SIAA co-champion
- Conference: Southern Intercollegiate Athletic Association
- Record: 8–0–1 (5–0 SIAA)
- Head coach: Dan McGugin (7th season);
- Offensive scheme: Short punt
- Captain: Bill Neely
- Home stadium: Dudley Field

= 1910 Vanderbilt Commodores football team =

American college football season

The 1910 Vanderbilt Commodores football team represented Vanderbilt University in the sport of American football during 1910 college football season. In Dan McGugin's 7th year as head coach, the Commodores as members of the Southern Intercollegiate Athletic Association (SIAA) compiled an 8–0–1 record (5–0 SIAA) and outscored their opponents 165 to 8, winning a conference championship.

The only blemish on Vanderbilt's record was a scoreless tie with defending national champion Yale, the first time Yale had been held scoreless at home, and the South's first great showing against an Eastern power. James Howell's computer rating system retroactively named Vanderbilt a national champion.

The team was led by lineman Will Metzger, and piloted in the backfield by quarterback Ray Morrison. Metzger was selected third-team All-American by Walter Camp, the third player from the South ever to receive such and honor.

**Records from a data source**
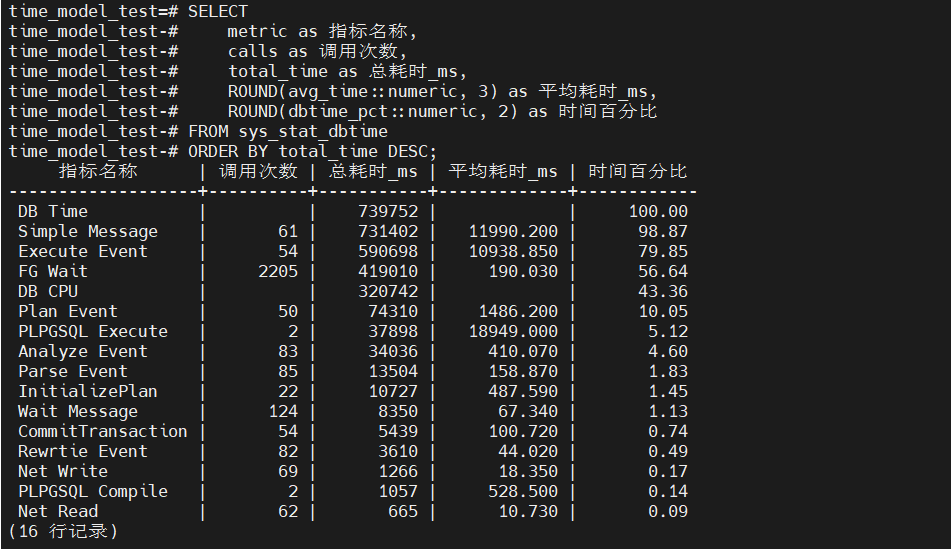Image resolution: width=951 pixels, height=549 pixels.
Task: Click the 时间百分比 column header in table
Action: pyautogui.click(x=637, y=171)
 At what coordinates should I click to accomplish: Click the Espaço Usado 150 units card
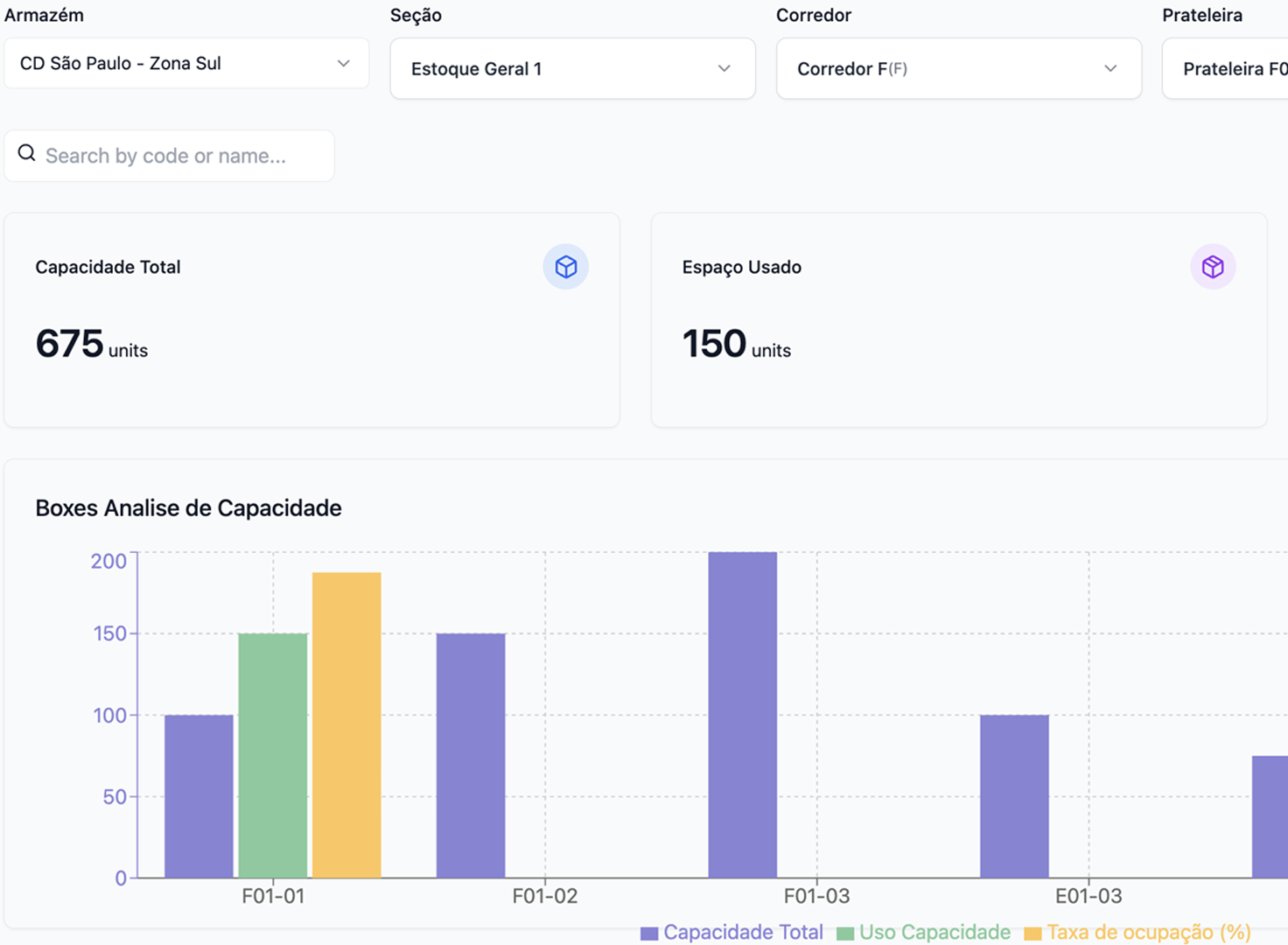[958, 320]
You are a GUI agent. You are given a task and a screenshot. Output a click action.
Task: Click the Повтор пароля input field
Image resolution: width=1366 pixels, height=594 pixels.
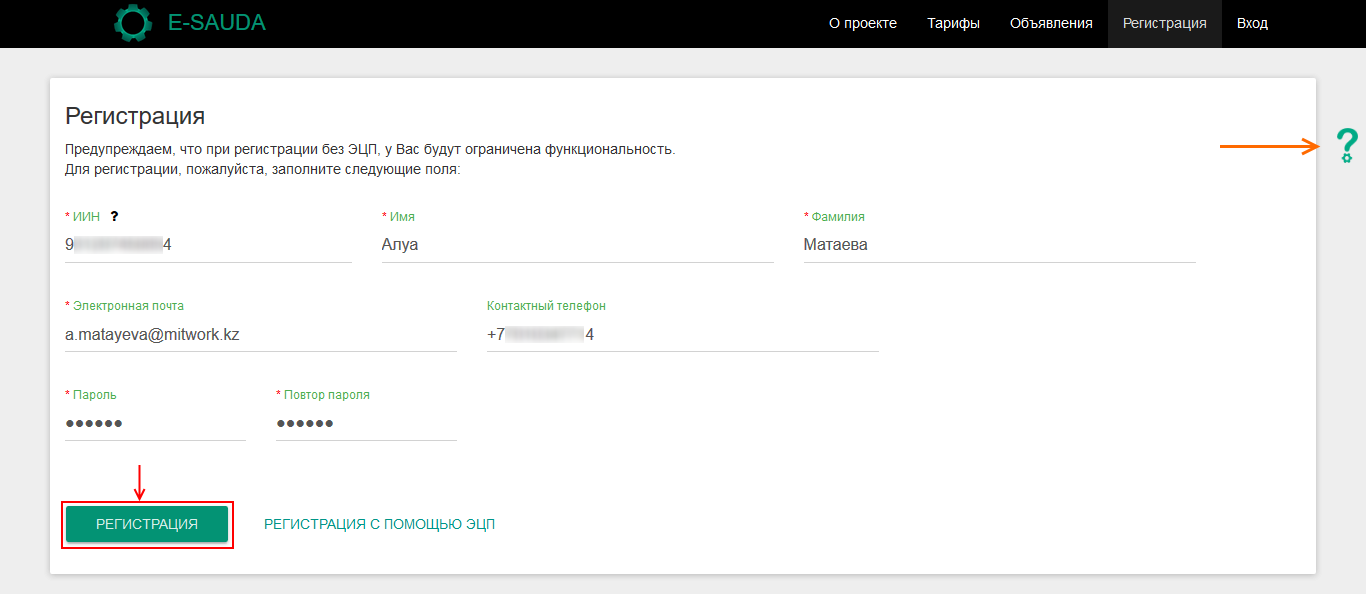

**Task requirements**
A. In the 1910 Vanderbilt football text, quote the passage that begins at "- Head coach: Dan" and stops after "a conference championship.".
B. In the 1910 Vanderbilt football text, why was the scoreless tie with Yale significant? Answer in one to three sentences.

**Answers by task**
A.
- Head coach: Dan McGugin (7th season);
- Offensive scheme: Short punt
- Captain: Bill Neely
- Home stadium: Dudley Field

= 1910 Vanderbilt Commodores football team =

American college football season

The 1910 Vanderbilt Commodores football team represented Vanderbilt University in the sport of American football during 1910 college football season. In Dan McGugin's 7th year as head coach, the Commodores as members of the Southern Intercollegiate Athletic Association (SIAA) compiled an 8–0–1 record (5–0 SIAA) and outscored their opponents 165 to 8, winning a conference championship.

B. Yale was the defending national champion, and the tie was the first time Yale had been held scoreless at home. It was also the South's first great showing against an Eastern power.